>> start Dataset excerpts

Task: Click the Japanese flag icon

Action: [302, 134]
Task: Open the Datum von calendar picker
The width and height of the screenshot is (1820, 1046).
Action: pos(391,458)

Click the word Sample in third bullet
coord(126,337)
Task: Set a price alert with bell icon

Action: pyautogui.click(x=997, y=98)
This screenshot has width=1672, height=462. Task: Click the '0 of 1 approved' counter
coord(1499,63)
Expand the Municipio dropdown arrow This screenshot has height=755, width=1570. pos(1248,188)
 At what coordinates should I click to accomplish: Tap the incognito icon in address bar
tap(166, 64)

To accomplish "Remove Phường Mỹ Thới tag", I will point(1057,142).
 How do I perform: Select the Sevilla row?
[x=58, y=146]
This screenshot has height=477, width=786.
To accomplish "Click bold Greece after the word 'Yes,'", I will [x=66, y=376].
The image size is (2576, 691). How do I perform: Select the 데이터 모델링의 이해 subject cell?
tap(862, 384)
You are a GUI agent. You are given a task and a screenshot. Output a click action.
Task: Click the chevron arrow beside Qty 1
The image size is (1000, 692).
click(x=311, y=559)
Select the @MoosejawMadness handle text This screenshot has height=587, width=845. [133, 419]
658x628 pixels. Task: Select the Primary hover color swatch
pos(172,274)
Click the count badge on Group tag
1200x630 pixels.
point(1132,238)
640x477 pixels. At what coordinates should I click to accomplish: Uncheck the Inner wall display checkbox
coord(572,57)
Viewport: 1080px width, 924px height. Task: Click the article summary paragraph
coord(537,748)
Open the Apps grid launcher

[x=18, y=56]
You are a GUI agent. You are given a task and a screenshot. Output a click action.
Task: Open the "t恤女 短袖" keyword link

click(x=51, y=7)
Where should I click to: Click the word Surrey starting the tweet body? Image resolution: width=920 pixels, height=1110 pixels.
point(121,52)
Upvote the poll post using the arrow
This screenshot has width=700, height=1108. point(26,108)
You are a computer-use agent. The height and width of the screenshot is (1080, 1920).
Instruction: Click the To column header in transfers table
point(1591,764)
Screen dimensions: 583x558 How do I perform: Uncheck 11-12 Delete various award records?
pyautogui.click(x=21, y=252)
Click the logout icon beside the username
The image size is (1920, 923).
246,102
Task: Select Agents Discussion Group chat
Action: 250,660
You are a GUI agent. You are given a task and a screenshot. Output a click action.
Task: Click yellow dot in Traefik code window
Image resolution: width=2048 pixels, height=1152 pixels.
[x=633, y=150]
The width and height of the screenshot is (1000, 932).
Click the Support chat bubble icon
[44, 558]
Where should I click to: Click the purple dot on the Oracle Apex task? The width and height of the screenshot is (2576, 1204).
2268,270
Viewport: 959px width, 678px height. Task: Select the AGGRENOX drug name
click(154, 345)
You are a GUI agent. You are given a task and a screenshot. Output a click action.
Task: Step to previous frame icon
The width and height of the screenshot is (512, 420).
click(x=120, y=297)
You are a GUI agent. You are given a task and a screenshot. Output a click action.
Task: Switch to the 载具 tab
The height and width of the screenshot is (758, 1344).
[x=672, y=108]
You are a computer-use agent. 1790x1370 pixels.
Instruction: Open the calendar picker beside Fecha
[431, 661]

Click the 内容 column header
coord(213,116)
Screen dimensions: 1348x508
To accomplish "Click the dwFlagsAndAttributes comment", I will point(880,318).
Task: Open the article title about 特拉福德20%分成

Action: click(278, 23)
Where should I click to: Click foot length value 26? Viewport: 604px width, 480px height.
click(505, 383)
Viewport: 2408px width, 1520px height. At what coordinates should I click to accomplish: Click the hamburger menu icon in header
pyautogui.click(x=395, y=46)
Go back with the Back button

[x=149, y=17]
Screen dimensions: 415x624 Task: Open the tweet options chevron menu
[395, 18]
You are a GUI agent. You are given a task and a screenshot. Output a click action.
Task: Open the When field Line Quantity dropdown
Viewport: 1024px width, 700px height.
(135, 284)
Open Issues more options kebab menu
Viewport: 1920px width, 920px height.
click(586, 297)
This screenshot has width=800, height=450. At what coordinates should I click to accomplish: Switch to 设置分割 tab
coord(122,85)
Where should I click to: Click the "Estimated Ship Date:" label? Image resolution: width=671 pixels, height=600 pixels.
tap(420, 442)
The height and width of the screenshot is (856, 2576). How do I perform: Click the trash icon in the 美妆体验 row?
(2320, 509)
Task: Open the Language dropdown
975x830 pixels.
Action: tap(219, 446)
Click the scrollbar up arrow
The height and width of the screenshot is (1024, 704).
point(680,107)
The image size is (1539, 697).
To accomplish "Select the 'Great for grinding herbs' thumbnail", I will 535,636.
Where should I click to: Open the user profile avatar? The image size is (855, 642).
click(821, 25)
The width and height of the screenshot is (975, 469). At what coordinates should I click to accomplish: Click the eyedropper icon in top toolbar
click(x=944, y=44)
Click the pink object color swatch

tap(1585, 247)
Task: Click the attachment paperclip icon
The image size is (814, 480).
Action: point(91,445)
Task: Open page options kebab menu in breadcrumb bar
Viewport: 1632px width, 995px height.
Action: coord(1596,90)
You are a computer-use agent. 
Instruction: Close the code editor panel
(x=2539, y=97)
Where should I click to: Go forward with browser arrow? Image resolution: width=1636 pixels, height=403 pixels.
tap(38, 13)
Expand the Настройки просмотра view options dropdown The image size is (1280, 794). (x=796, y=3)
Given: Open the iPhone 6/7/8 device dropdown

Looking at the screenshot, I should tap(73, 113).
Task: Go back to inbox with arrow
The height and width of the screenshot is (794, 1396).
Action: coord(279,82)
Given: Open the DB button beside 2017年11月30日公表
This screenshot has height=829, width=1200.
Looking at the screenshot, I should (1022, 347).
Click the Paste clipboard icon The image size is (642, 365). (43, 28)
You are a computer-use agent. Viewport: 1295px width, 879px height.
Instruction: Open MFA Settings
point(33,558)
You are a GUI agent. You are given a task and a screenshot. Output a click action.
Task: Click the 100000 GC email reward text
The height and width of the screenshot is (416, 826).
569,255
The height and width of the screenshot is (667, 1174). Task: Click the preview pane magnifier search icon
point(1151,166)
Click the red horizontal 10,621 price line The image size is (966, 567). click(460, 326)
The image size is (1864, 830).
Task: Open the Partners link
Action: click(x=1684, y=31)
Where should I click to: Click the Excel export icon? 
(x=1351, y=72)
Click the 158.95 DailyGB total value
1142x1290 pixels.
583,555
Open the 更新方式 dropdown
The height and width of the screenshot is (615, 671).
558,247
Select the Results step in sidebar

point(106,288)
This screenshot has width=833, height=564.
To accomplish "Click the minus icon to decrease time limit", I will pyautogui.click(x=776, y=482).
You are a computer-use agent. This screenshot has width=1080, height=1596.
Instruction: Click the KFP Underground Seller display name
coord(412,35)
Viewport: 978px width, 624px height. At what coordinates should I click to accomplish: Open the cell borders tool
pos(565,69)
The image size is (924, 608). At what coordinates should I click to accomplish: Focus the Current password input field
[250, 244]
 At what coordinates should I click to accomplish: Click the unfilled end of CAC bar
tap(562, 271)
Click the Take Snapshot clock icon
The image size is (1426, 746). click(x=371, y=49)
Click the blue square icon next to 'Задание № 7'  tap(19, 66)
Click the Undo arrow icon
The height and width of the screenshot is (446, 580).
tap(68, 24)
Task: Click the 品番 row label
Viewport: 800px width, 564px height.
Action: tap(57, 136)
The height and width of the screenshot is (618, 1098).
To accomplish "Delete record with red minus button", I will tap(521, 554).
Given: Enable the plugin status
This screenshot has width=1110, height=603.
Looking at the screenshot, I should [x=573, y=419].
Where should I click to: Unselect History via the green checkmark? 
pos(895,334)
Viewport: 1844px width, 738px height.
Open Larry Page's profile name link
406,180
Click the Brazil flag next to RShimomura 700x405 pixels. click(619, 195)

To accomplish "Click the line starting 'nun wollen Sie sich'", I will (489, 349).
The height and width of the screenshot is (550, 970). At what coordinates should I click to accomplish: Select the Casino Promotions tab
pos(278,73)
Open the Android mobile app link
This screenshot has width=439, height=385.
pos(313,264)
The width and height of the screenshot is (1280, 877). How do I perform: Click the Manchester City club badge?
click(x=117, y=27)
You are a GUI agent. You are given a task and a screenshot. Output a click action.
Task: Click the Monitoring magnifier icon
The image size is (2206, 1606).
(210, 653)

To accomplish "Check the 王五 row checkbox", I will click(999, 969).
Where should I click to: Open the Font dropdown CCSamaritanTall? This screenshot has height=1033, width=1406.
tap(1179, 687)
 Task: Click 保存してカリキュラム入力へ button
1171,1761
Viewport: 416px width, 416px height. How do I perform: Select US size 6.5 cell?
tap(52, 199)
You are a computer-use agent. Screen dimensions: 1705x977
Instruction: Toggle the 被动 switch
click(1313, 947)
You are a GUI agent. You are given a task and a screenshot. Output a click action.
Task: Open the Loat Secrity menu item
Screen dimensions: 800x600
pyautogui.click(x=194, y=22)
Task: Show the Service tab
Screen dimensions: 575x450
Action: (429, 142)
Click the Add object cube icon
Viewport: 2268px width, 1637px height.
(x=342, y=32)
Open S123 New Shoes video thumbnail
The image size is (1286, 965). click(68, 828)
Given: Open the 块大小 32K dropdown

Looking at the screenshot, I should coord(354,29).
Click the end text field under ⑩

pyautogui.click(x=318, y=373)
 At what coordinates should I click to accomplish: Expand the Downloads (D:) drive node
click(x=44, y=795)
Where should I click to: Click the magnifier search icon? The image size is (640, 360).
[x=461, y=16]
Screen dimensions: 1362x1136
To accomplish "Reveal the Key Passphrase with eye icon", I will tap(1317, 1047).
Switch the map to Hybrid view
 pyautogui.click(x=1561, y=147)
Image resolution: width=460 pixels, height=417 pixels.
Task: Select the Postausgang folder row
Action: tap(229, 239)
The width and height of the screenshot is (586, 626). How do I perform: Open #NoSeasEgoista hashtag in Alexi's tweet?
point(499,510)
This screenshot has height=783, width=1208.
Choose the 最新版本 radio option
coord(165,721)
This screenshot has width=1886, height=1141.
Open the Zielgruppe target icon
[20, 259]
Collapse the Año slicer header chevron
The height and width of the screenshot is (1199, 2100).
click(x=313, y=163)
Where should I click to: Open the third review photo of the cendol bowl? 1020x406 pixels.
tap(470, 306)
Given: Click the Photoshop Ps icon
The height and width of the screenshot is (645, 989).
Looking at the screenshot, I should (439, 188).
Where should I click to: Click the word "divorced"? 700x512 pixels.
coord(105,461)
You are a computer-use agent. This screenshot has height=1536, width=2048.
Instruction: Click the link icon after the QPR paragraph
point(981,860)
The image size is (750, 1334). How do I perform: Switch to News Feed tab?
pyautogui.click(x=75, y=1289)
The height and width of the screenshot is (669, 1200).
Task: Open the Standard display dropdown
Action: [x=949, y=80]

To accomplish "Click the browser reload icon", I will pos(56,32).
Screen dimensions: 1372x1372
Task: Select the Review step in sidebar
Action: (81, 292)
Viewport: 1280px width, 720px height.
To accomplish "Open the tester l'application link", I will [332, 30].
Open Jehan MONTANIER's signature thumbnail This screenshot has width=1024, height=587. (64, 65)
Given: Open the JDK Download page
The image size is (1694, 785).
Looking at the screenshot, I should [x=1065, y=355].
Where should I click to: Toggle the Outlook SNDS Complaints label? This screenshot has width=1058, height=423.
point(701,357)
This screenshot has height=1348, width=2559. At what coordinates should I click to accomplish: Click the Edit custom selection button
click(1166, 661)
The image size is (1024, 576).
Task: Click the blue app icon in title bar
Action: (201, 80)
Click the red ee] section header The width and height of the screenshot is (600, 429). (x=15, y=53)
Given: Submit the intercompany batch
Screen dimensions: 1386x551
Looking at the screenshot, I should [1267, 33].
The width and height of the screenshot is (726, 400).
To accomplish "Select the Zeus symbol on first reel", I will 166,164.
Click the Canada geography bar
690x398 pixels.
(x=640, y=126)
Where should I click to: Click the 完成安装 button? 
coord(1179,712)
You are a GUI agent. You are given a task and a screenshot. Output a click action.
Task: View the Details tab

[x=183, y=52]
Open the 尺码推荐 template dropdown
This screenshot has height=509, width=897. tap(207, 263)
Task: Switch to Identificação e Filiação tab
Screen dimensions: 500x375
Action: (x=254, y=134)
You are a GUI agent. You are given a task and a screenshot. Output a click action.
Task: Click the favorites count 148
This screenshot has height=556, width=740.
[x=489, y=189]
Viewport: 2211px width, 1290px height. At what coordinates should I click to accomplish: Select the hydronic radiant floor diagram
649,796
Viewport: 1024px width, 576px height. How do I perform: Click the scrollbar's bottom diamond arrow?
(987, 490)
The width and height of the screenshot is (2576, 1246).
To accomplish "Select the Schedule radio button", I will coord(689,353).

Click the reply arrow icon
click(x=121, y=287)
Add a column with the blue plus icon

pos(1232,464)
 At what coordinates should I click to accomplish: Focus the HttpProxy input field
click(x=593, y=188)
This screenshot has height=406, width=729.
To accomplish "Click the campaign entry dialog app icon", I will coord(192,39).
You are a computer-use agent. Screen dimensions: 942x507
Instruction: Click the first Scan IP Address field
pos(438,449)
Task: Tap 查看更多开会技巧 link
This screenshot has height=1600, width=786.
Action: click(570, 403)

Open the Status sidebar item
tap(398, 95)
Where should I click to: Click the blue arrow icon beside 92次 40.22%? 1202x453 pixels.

>> end Dataset excerpts

Copy the material above word for word, from its first line through the line containing "[x=58, y=146]".

Expected answer:
Task: Click the Japanese flag icon

Action: [302, 134]
Task: Open the Datum von calendar picker
The width and height of the screenshot is (1820, 1046).
Action: pos(391,458)

Click the word Sample in third bullet
coord(126,337)
Task: Set a price alert with bell icon

Action: pyautogui.click(x=997, y=98)
This screenshot has width=1672, height=462. Task: Click the '0 of 1 approved' counter
coord(1499,63)
Expand the Municipio dropdown arrow This screenshot has height=755, width=1570. pos(1248,188)
 At what coordinates should I click to accomplish: Tap the incognito icon in address bar
tap(166, 64)

To accomplish "Remove Phường Mỹ Thới tag", I will point(1057,142).
 How do I perform: Select the Sevilla row?
[x=58, y=146]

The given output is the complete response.